▶ WHAT IS NEEDED
Search the data below for the word "Task" and report how many lines contain it, with no added words.

(Data excerpts)
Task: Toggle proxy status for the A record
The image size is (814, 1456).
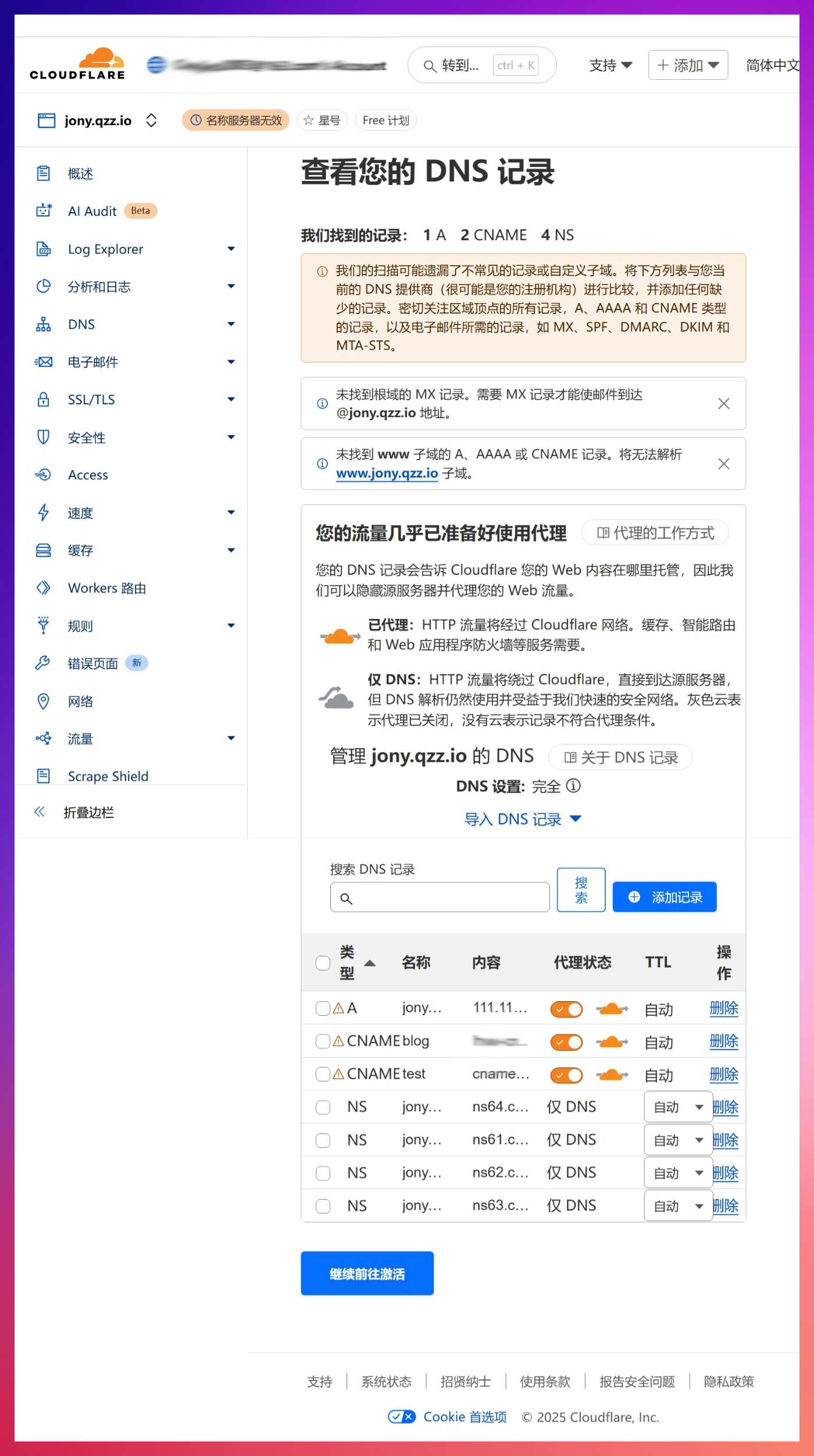Action: coord(566,1009)
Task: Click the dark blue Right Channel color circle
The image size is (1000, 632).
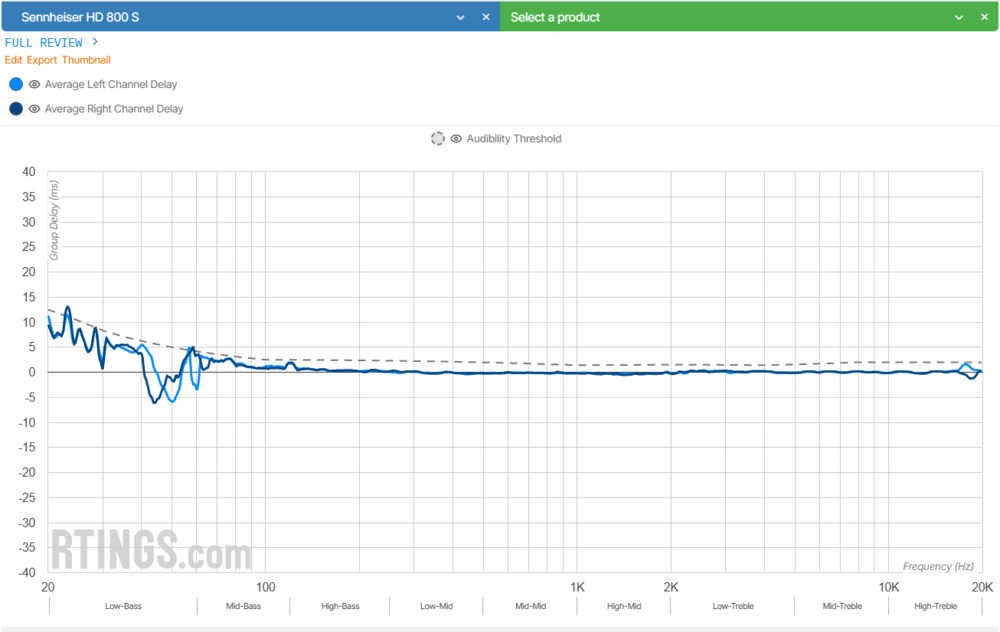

▶ ANSWER BOX
2